# What the exercise asks
Below are the entries to work from; restate word for word the portion that opens with the line containing "The image size is (1639, 1195)." and closes with the line containing "Task: Select the Horizontal Type tool", keeping both.

# Given data
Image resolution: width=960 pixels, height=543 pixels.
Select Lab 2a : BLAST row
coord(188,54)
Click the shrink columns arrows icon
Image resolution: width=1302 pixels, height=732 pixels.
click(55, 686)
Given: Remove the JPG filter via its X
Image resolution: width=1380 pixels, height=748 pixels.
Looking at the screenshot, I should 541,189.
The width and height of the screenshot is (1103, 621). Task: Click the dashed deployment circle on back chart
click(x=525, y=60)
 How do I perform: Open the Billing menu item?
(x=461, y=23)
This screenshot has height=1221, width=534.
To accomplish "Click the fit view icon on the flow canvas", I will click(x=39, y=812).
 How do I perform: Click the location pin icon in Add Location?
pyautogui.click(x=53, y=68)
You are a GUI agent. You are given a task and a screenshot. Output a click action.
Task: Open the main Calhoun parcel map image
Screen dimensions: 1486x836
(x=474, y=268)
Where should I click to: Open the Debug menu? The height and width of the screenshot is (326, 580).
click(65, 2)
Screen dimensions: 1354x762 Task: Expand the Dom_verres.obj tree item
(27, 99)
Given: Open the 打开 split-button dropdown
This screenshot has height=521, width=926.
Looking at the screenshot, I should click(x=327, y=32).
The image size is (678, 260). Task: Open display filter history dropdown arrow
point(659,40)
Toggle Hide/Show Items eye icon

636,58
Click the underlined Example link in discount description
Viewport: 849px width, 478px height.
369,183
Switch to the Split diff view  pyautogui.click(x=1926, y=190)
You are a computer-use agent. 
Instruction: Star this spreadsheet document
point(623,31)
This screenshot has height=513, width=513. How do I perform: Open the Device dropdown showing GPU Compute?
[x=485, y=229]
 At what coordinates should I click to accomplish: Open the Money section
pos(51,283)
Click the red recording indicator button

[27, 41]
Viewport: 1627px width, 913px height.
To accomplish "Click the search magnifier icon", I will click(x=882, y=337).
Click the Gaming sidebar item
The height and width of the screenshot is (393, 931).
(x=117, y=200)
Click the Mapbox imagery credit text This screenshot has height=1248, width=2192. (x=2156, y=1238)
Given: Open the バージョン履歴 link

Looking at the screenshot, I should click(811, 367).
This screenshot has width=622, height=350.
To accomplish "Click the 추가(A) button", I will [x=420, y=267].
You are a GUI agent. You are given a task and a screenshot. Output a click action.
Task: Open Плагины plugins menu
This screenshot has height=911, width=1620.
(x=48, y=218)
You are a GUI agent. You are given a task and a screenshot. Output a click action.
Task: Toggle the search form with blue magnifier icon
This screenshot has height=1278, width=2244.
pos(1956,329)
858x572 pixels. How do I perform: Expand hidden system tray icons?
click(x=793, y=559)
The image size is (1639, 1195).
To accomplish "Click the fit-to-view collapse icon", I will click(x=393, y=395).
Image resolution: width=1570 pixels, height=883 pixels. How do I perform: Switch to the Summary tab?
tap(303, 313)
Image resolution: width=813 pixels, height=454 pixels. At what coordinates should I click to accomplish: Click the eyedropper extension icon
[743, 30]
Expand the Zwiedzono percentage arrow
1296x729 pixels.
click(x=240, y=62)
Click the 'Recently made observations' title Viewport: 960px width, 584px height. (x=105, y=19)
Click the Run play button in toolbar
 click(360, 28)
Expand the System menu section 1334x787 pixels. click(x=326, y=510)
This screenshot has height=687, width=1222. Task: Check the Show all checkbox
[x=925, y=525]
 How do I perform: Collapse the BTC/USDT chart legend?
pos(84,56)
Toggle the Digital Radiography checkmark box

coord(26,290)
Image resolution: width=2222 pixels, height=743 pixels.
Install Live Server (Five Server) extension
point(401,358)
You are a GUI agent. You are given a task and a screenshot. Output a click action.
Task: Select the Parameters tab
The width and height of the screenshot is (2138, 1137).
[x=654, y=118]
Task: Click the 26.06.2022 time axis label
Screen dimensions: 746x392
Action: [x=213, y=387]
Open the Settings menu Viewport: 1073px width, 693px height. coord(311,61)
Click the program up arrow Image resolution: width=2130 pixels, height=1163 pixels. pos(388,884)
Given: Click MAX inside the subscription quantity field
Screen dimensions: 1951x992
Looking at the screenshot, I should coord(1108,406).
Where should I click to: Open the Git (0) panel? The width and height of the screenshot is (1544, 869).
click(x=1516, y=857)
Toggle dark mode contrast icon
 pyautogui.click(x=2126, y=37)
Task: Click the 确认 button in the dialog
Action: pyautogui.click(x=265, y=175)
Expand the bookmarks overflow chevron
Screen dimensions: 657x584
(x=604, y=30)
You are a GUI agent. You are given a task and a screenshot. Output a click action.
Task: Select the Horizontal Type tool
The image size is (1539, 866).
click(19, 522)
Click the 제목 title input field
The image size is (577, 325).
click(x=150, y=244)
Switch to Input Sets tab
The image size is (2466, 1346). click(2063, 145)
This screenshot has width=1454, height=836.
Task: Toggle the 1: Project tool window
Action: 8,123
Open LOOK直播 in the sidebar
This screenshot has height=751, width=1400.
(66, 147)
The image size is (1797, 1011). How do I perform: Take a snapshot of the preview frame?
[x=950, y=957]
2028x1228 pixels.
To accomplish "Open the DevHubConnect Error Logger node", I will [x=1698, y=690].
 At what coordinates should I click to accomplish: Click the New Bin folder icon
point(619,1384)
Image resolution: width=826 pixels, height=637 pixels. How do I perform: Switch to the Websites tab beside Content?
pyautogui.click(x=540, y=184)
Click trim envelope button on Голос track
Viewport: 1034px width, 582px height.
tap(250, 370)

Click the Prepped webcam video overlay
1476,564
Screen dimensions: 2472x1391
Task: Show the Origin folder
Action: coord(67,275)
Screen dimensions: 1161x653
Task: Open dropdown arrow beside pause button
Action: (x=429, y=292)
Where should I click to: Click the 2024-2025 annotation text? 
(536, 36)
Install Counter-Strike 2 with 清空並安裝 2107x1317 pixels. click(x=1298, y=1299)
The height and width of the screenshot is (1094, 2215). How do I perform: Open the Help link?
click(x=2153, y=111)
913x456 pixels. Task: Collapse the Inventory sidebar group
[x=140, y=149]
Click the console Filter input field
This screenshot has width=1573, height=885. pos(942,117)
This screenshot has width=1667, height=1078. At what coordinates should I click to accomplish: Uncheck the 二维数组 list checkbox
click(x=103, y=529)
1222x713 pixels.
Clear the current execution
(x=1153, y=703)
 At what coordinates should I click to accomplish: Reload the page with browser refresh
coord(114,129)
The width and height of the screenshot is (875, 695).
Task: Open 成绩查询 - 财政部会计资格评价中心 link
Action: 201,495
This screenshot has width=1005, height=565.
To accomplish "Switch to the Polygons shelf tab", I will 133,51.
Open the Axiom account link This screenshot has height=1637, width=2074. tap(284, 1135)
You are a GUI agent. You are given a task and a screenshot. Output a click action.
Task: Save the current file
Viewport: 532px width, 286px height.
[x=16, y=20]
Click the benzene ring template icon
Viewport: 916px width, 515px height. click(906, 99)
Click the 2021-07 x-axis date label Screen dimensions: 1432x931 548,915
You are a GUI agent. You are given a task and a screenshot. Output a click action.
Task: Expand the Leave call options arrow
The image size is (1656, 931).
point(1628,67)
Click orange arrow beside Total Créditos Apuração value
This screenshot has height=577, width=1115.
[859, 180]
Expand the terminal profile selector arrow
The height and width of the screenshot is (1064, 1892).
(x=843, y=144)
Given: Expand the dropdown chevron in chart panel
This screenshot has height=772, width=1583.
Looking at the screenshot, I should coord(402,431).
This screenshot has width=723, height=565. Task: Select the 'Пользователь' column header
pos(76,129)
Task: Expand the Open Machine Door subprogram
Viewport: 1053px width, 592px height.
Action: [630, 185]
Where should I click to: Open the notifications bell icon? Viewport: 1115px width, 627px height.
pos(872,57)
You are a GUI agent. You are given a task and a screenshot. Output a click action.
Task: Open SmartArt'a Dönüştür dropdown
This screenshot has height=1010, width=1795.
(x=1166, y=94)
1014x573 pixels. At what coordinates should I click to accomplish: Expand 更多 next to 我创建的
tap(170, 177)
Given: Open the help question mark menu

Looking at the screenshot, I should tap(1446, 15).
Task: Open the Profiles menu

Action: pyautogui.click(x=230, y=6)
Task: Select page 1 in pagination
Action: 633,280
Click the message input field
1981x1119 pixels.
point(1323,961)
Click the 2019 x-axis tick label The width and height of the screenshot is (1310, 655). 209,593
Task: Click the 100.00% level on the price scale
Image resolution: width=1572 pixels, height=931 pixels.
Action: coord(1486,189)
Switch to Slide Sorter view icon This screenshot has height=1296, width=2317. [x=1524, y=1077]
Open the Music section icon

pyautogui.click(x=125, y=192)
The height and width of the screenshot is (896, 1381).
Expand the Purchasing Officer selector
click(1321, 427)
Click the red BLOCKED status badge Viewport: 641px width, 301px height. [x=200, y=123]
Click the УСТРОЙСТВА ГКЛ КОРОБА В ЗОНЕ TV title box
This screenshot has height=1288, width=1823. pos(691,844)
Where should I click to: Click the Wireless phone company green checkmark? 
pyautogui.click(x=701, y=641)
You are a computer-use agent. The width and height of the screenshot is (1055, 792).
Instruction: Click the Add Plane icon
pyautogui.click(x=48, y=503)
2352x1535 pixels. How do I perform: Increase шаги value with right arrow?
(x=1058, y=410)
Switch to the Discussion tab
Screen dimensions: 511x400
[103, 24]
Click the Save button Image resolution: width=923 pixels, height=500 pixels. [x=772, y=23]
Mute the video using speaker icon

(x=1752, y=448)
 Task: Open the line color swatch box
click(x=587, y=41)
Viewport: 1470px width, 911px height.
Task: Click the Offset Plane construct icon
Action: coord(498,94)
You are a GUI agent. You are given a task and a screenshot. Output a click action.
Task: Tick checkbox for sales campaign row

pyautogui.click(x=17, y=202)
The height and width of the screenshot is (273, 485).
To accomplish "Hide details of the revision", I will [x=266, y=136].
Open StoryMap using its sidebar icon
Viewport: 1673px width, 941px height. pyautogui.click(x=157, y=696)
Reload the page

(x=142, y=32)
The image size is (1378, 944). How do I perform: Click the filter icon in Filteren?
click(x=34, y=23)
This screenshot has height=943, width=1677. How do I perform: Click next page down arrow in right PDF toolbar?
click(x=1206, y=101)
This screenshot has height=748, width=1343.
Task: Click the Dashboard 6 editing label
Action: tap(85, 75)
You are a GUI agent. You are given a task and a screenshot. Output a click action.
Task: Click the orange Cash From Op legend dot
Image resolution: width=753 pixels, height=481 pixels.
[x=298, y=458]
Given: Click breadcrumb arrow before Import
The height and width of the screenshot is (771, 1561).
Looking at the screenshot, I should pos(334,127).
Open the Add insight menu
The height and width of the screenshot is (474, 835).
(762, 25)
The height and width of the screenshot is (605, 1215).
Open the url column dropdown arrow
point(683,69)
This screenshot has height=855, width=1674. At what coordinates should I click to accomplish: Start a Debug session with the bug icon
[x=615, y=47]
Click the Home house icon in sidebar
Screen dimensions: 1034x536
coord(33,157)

# Written solution
The image size is (1639, 1195).
To accomplish "Click the fit-to-view collapse icon", I will click(x=393, y=395).
Image resolution: width=1570 pixels, height=883 pixels. How do I perform: Switch to the Summary tab?
tap(303, 313)
Image resolution: width=813 pixels, height=454 pixels. At what coordinates should I click to accomplish: Click the eyedropper extension icon
[743, 30]
Expand the Zwiedzono percentage arrow
1296x729 pixels.
click(x=240, y=62)
Click the 'Recently made observations' title Viewport: 960px width, 584px height. (x=105, y=19)
Click the Run play button in toolbar
 click(360, 28)
Expand the System menu section 1334x787 pixels. click(x=326, y=510)
This screenshot has height=687, width=1222. Task: Check the Show all checkbox
[x=925, y=525]
 How do I perform: Collapse the BTC/USDT chart legend?
pos(84,56)
Toggle the Digital Radiography checkmark box

coord(26,290)
Image resolution: width=2222 pixels, height=743 pixels.
Install Live Server (Five Server) extension
point(401,358)
You are a GUI agent. You are given a task and a screenshot. Output a click action.
Task: Select the Parameters tab
The width and height of the screenshot is (2138, 1137).
[x=654, y=118]
Task: Click the 26.06.2022 time axis label
Screen dimensions: 746x392
Action: [x=213, y=387]
Open the Settings menu Viewport: 1073px width, 693px height. coord(311,61)
Click the program up arrow Image resolution: width=2130 pixels, height=1163 pixels. pos(388,884)
Given: Click MAX inside the subscription quantity field
Screen dimensions: 1951x992
Looking at the screenshot, I should coord(1108,406).
Where should I click to: Open the Git (0) panel? The width and height of the screenshot is (1544, 869).
click(x=1516, y=857)
Toggle dark mode contrast icon
 pyautogui.click(x=2126, y=37)
Task: Click the 确认 button in the dialog
Action: pyautogui.click(x=265, y=175)
Expand the bookmarks overflow chevron
Screen dimensions: 657x584
(x=604, y=30)
You are a GUI agent. You are given a task and a screenshot. Output a click action.
Task: Select the Horizontal Type tool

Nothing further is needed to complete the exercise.